(What is required):
Reproduce every entry in the listing without alteration.

(Exercise material):
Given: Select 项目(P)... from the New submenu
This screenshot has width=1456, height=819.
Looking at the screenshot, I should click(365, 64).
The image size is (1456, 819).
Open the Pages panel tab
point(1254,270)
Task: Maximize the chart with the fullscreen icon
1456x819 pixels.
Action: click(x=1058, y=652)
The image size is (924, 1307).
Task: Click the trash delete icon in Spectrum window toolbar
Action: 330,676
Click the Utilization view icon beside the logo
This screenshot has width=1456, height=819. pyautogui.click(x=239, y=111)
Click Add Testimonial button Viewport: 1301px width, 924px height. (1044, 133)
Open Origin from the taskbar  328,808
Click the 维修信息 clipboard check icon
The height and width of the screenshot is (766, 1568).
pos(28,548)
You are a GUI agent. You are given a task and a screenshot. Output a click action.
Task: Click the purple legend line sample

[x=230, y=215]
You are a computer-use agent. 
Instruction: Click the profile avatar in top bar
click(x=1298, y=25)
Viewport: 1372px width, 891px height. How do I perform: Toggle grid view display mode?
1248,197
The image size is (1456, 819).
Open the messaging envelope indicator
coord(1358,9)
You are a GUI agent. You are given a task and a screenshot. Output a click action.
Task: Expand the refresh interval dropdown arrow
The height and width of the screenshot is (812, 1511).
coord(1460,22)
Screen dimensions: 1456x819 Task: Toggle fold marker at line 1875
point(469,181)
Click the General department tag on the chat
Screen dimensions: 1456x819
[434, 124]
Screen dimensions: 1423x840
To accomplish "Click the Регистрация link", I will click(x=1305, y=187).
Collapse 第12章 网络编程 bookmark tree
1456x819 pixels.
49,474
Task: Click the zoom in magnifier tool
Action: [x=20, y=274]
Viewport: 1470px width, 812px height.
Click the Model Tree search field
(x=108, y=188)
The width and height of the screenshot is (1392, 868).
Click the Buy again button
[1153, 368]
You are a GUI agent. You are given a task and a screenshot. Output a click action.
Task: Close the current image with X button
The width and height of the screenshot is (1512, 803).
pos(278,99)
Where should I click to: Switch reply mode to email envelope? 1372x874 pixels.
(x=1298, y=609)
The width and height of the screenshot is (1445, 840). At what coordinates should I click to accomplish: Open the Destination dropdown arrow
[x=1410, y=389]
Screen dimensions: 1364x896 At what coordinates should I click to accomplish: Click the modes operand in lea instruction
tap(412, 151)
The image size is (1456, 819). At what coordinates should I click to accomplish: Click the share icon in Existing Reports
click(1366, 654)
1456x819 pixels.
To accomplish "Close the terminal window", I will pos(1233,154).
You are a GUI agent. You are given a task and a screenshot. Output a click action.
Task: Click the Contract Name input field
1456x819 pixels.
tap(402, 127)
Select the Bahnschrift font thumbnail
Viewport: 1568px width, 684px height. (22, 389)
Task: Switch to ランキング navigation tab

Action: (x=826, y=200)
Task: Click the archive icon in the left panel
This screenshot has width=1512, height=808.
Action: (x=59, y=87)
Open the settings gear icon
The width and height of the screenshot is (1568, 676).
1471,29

(Exercise output):
Given: Select 项目(P)... from the New submenu
This screenshot has width=1456, height=819.
Looking at the screenshot, I should click(365, 64).
The image size is (1456, 819).
Open the Pages panel tab
point(1254,270)
Task: Maximize the chart with the fullscreen icon
1456x819 pixels.
Action: click(x=1058, y=652)
The image size is (924, 1307).
Task: Click the trash delete icon in Spectrum window toolbar
Action: 330,676
Click the Utilization view icon beside the logo
This screenshot has width=1456, height=819. pyautogui.click(x=239, y=111)
Click Add Testimonial button Viewport: 1301px width, 924px height. (1044, 133)
Open Origin from the taskbar  328,808
Click the 维修信息 clipboard check icon
The height and width of the screenshot is (766, 1568).
pos(28,548)
You are a GUI agent. You are given a task and a screenshot. Output a click action.
Task: Click the purple legend line sample

[x=230, y=215]
You are a computer-use agent. 
Instruction: Click the profile avatar in top bar
click(x=1298, y=25)
Viewport: 1372px width, 891px height. How do I perform: Toggle grid view display mode?
1248,197
The image size is (1456, 819).
Open the messaging envelope indicator
coord(1358,9)
You are a GUI agent. You are given a task and a screenshot. Output a click action.
Task: Expand the refresh interval dropdown arrow
The height and width of the screenshot is (812, 1511).
coord(1460,22)
Screen dimensions: 1456x819 Task: Toggle fold marker at line 1875
point(469,181)
Click the General department tag on the chat
Screen dimensions: 1456x819
[434, 124]
Screen dimensions: 1423x840
To accomplish "Click the Регистрация link", I will click(x=1305, y=187).
Collapse 第12章 网络编程 bookmark tree
1456x819 pixels.
49,474
Task: Click the zoom in magnifier tool
Action: [x=20, y=274]
Viewport: 1470px width, 812px height.
Click the Model Tree search field
(x=108, y=188)
The width and height of the screenshot is (1392, 868).
Click the Buy again button
[1153, 368]
You are a GUI agent. You are given a task and a screenshot. Output a click action.
Task: Close the current image with X button
The width and height of the screenshot is (1512, 803).
pos(278,99)
Where should I click to: Switch reply mode to email envelope? 1372x874 pixels.
(x=1298, y=609)
The width and height of the screenshot is (1445, 840). At what coordinates should I click to accomplish: Open the Destination dropdown arrow
[x=1410, y=389]
Screen dimensions: 1364x896 At what coordinates should I click to accomplish: Click the modes operand in lea instruction
tap(412, 151)
The image size is (1456, 819). At what coordinates should I click to accomplish: Click the share icon in Existing Reports
click(1366, 654)
1456x819 pixels.
To accomplish "Close the terminal window", I will pos(1233,154).
You are a GUI agent. You are given a task and a screenshot. Output a click action.
Task: Click the Contract Name input field
1456x819 pixels.
tap(402, 127)
Select the Bahnschrift font thumbnail
Viewport: 1568px width, 684px height. (22, 389)
Task: Switch to ランキング navigation tab

Action: (x=826, y=200)
Task: Click the archive icon in the left panel
This screenshot has width=1512, height=808.
Action: (x=59, y=87)
Open the settings gear icon
The width and height of the screenshot is (1568, 676).
1471,29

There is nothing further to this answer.